Baumschutzprojekt: Ein Garten für einen Baumriesen
Einen alten Baum an einem viel begangenen Ort bis zu seiner natürlichen Zersetzung stehen zu lassen, dabei seine nächste Umgebung mit einzubeziehen und zugleich die Sicherheit zu gewährleisten: Dieser neue Ansatz wird bei einem Birnbaum am Zürichsee umgesetzt.

Quelle: Michel Brunner
Im Herbst hebt sich Baum und Garten farblich vom Spinatgrün des Rasens deutlich ab.
Was wie die Beschreibung eines antiken Tempels tönt, bezieht sich in Wahrheit auf die Architektur eines Baums: «Auf steinigem Fundament mit breiter Basis, steht ein gerader Schaft, dessen Fassade zwar teils bröckelt, nichtsdestotrotz sich aber immer noch ein kräftiges Tragwerk mit typischer Architektur zeigt». Beschrieben wird hier ein uralter, bedeutender Birnbaum, der in Herrliberg an der Zürcher Goldküste steht.

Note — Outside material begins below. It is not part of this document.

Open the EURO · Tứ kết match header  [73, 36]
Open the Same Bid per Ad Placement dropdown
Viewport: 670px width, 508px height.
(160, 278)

Er steht zugleich im Zentrum eines ungewöhnliches Baumschutzprojekts, denn anders als in bewohnter Umgebung üblich, wird der Baum-Methusalem nicht aus Sicherheitsgründen gefällt, sondern darf langsam zerfallen: Ein eingefriedeter naturnaher Garten rundherum soll diesen Vorgang erlebbar machen und zugleich aufzeigen, wie ein zukunftstauglicher Umgang mit einem ehrwürdigen Baum aussehen kann - und dabei gleichzeitig Mensch, Tier und Pflanze schützt.

Quelle: Michel Brunner
Kurz nach den Frühblühern wie z.B den Tulpen erblühen im April Beinwell und Flockenblumen.
Objekte der Verehrung
Es kommt nicht von ungefähr, dass Analogien zwischen Gebäuden und Bäumen bestehen. Waren Bäume doch, lange bevor der Mensch grössere Bauten errichtete, nebst Felsen und Gebirge die monumentalsten Objekte in einer Landschaft. Auf und unter ihnen fand man Schutz und Geborgenheit. Sie dienten uns als Nahrungsquelle, sind bis heute wichtiger Sauerstofflieferant und ihr Holz ist Rohstoff für allerlei Produkte.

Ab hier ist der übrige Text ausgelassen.